[发明专利]一种将菌毛黏附蛋白fimH应用于群体感应动态调控系统提高大肠杆菌固定化发酵的方法

权利要求书

1.一株大肠杆菌基因工程菌，其特征在于，向大肠杆菌BL21中导入含esaI/R系统的pUC19-PJ23119-MCS质粒，并将其与黏附基因fimH相结合。

2.根据权利要求1所述大肠杆菌基因工程菌，其特征在于，所述esaI/R系统所含基因为核苷酸序列分别如SEQ ID NO.1、SEQ ID NO.2所示的转录调控因子：esaI、esaR；核苷酸序列分别如SEQ ID NO.3、SEQ ID NO.4所示的启动子：P_esaS、P_esaR；核苷酸序列分别如SEQ IDNO.5、SEQ ID NO.6所示的报告基因：红色荧光蛋白mCherry、绿色荧光蛋白EGFP。

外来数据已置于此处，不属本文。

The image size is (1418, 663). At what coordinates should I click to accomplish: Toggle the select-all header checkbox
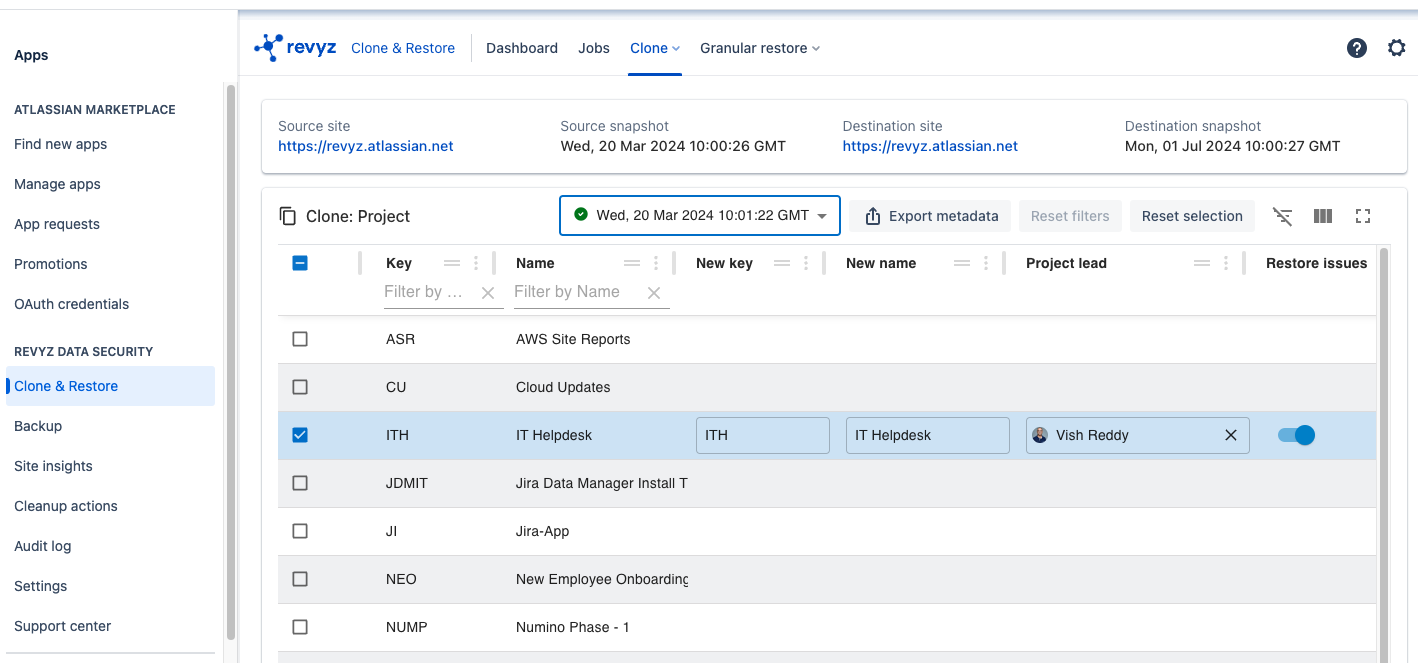(x=300, y=263)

3.根据权利要求1所述大肠杆菌基因工程菌，其特征在于，所述fimH的核苷酸序列为SEQ ID NO.7所示。

4.权利要求1～3中任意一项所述大肠杆菌基因工程菌的构建方法，其特征在于，包括以下步骤：

(1)以铜绿假单胞菌基因组DNA为模板，扩增得到esaI、esaR基因；以通用生物合成基因P_esaS、P_esaR所在的PUC19质粒为模板扩增得到P_esaS、P_esaR基因；以质粒pET28a-mcherry为模板扩增得到mCherry基因；以质粒pET-28a-EGFP为模板扩增得到EGFP基因；

(2)以步骤(1)所得片段为模板，通过overlap PCR扩增得到esaI+esaR片段、P_esaS+fimH+mCherry片段、P_esaR+EGFP片段；

(3)将步骤(2)所得基因片段克隆到质粒pUC19-PJ23119-MCS的HindⅢ和SacⅠ两个酶切位点之间，得到重组质粒pUC19-PJ23119-MCS-esaI/R，其核苷酸序列如SEQ ID NO.8所示；

(4)将步骤(3)所得重组质粒转化到大肠杆菌T1感受态中，从大肠杆菌T1中进行重组质粒的提取、纯化、回收；

(5)将步骤(4)提取得到的重组质粒转化到大肠杆菌BL21的感受态中，即得到大肠杆菌基因工程菌。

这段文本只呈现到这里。